Task prompt: Copy out, exactly as written, only the line containing "This screenshot has height=312, width=511." and the lines after it through the end of the records.

Pixel coordinate grounding data:
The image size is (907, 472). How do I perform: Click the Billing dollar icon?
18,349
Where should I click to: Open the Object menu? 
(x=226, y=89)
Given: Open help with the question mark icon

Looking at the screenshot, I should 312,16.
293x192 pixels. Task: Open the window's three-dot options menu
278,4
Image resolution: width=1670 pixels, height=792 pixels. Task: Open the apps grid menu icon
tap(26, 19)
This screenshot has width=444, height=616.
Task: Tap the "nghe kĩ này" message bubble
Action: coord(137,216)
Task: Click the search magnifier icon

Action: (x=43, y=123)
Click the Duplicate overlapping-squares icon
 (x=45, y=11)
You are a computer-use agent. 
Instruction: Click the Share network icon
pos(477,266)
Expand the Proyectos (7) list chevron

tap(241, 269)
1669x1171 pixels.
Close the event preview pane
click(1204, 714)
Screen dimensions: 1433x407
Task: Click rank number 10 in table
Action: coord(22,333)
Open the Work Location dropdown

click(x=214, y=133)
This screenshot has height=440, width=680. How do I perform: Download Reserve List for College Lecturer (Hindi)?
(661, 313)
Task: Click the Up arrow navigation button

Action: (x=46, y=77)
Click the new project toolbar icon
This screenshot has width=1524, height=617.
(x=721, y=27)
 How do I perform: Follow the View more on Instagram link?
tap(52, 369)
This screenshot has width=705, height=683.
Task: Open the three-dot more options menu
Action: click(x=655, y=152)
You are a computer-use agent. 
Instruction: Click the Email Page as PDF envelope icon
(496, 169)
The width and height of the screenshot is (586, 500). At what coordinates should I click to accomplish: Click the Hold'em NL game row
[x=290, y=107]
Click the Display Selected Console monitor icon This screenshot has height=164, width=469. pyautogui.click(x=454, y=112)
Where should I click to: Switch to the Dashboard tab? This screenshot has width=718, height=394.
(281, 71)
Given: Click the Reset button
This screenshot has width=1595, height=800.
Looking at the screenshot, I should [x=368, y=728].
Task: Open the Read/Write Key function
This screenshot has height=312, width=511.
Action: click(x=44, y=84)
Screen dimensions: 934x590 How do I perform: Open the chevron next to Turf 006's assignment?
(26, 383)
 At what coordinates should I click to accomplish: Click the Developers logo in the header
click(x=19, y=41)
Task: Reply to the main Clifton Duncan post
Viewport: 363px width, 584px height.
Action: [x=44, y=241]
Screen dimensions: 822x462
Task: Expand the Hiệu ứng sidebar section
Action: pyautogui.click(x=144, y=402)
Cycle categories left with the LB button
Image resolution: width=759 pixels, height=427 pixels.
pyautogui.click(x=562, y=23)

Solution:
This screenshot has height=312, width=511.
Action: click(x=44, y=84)
Screen dimensions: 934x590 How do I perform: Open the chevron next to Turf 006's assignment?
(26, 383)
 At what coordinates should I click to accomplish: Click the Developers logo in the header
click(x=19, y=41)
Task: Reply to the main Clifton Duncan post
Viewport: 363px width, 584px height.
Action: [x=44, y=241]
Screen dimensions: 822x462
Task: Expand the Hiệu ứng sidebar section
Action: pyautogui.click(x=144, y=402)
Cycle categories left with the LB button
Image resolution: width=759 pixels, height=427 pixels.
pyautogui.click(x=562, y=23)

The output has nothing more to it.